• _DIRECTIONS FOR THIS TASK_:
Write down, unchanged, the entries from the first line through the line holding "добавить в корзину ➔ (36, 2366)". Include no other line.

----- MATERIAL SHOWN -----

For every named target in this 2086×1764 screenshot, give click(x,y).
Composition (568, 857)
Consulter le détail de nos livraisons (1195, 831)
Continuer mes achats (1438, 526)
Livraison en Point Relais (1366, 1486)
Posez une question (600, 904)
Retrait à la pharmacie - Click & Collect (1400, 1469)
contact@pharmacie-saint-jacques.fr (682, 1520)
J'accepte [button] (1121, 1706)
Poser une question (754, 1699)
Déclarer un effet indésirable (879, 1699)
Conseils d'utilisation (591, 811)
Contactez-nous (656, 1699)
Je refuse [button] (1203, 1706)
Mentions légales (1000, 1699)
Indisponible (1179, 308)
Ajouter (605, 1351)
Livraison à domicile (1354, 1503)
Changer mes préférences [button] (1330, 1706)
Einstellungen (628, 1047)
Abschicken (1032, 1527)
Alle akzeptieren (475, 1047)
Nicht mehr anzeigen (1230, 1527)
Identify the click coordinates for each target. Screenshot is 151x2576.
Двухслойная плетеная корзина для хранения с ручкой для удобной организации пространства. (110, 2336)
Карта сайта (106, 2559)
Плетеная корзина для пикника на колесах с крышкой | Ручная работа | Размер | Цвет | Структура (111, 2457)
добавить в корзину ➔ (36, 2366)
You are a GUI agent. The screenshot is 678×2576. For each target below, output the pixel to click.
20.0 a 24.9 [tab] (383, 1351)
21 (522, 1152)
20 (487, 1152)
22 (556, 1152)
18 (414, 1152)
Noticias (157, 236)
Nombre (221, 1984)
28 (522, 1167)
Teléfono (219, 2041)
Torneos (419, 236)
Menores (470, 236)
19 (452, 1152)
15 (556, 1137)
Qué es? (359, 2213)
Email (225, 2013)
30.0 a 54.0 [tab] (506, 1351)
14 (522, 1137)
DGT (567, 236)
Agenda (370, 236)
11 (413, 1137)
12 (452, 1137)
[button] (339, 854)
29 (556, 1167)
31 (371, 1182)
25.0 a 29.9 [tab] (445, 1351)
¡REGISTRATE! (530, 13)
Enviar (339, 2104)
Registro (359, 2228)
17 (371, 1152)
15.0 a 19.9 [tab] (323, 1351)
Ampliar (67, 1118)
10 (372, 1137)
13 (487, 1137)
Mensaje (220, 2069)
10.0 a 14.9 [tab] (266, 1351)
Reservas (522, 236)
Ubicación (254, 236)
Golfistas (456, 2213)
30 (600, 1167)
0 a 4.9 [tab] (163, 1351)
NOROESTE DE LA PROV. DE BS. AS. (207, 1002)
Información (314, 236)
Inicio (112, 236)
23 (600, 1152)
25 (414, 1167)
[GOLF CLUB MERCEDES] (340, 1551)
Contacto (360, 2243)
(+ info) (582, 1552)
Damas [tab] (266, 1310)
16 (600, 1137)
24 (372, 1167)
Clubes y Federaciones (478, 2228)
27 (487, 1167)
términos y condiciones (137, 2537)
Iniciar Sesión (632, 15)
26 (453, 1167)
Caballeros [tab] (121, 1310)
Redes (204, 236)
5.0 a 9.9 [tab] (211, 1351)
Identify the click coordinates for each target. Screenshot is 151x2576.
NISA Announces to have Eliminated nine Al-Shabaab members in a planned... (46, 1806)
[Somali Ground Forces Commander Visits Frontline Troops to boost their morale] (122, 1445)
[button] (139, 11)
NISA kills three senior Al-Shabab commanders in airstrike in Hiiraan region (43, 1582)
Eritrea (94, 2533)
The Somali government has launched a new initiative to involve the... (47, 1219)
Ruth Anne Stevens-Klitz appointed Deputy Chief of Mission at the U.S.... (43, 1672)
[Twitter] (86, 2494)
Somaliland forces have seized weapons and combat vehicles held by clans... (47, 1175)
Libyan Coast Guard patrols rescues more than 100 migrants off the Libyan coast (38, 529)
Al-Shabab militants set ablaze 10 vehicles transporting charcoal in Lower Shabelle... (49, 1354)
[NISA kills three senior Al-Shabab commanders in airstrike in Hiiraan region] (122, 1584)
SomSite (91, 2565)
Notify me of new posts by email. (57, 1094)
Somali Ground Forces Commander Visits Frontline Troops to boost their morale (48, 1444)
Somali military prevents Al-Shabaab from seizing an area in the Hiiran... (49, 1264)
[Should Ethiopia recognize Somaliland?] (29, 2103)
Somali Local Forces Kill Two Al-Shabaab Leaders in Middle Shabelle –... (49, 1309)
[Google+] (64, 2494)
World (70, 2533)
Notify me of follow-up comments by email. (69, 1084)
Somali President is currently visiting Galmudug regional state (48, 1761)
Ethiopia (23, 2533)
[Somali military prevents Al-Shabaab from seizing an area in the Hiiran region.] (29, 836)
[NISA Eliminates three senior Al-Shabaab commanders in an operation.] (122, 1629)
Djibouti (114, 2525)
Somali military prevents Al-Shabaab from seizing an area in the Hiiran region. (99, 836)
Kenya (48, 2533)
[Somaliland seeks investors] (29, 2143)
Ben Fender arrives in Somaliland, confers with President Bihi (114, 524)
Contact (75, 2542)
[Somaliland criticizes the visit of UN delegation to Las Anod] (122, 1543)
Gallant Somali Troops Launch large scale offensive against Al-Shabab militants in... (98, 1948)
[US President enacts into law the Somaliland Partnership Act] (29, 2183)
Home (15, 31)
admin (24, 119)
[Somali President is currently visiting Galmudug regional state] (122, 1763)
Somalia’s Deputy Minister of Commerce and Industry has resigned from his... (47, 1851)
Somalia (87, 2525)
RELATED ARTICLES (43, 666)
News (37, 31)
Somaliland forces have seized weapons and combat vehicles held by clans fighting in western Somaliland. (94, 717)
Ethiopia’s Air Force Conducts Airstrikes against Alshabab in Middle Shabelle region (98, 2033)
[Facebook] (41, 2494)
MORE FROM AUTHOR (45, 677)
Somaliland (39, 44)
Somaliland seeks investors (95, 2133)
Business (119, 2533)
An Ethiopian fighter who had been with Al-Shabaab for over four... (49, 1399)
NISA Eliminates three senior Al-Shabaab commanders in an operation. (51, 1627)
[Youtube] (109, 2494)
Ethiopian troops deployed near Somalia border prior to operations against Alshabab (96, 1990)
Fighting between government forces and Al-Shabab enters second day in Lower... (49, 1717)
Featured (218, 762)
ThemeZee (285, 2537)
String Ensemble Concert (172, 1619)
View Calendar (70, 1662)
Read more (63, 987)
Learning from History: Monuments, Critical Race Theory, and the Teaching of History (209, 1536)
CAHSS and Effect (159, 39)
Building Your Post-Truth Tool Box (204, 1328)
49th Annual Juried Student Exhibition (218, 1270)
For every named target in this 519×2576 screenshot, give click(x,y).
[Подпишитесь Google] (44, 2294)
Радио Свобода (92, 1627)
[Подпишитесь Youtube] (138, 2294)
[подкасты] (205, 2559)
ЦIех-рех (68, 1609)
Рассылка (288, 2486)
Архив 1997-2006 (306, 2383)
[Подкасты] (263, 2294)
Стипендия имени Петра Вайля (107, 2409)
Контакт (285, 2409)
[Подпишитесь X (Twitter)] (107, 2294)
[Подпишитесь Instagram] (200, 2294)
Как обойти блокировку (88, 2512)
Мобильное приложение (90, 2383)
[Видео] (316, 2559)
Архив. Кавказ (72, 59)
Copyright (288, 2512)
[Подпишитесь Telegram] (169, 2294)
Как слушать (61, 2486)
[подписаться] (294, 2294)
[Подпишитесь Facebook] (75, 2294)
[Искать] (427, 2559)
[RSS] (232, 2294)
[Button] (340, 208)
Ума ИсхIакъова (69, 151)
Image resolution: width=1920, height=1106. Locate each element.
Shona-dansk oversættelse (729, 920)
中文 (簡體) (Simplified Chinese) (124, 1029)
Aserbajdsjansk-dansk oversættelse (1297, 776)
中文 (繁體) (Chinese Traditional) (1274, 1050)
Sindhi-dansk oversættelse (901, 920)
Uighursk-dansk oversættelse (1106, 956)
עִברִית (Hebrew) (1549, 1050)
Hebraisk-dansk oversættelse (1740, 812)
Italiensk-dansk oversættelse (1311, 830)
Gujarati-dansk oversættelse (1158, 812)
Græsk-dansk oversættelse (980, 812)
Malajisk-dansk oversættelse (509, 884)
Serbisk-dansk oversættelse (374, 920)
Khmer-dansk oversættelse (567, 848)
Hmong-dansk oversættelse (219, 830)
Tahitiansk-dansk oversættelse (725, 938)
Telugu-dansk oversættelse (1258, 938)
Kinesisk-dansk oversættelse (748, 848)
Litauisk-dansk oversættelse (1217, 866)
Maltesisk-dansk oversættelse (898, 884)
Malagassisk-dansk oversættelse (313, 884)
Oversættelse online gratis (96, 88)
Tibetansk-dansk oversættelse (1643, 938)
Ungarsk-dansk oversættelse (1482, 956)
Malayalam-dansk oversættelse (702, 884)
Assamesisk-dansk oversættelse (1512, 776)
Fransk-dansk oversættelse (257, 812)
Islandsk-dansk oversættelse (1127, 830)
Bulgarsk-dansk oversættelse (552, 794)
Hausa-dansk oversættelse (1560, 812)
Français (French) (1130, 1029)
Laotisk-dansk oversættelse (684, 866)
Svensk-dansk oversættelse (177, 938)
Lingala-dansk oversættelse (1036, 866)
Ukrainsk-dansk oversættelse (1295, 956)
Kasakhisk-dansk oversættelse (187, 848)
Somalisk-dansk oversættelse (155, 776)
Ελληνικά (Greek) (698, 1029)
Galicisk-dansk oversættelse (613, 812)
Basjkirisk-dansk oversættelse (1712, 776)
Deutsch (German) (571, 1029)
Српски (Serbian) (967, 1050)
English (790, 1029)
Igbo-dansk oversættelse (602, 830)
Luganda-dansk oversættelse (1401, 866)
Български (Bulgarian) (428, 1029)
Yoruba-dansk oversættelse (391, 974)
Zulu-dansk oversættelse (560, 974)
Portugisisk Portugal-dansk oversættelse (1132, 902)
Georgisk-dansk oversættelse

-----

• _COMPLETED EXERCISE_:
For every named target in this 2086×1764 screenshot, give click(x,y).
Composition (568, 857)
Consulter le détail de nos livraisons (1195, 831)
Continuer mes achats (1438, 526)
Livraison en Point Relais (1366, 1486)
Posez une question (600, 904)
Retrait à la pharmacie - Click & Collect (1400, 1469)
contact@pharmacie-saint-jacques.fr (682, 1520)
J'accepte [button] (1121, 1706)
Poser une question (754, 1699)
Déclarer un effet indésirable (879, 1699)
Conseils d'utilisation (591, 811)
Contactez-nous (656, 1699)
Je refuse [button] (1203, 1706)
Mentions légales (1000, 1699)
Indisponible (1179, 308)
Ajouter (605, 1351)
Livraison à domicile (1354, 1503)
Changer mes préférences [button] (1330, 1706)
Einstellungen (628, 1047)
Abschicken (1032, 1527)
Alle akzeptieren (475, 1047)
Nicht mehr anzeigen (1230, 1527)
Identify the click coordinates for each target. Screenshot is 151x2576.
Двухслойная плетеная корзина для хранения с ручкой для удобной организации пространства. (110, 2336)
Карта сайта (106, 2559)
Плетеная корзина для пикника на колесах с крышкой | Ручная работа | Размер | Цвет | Структура (111, 2457)
добавить в корзину ➔ (36, 2366)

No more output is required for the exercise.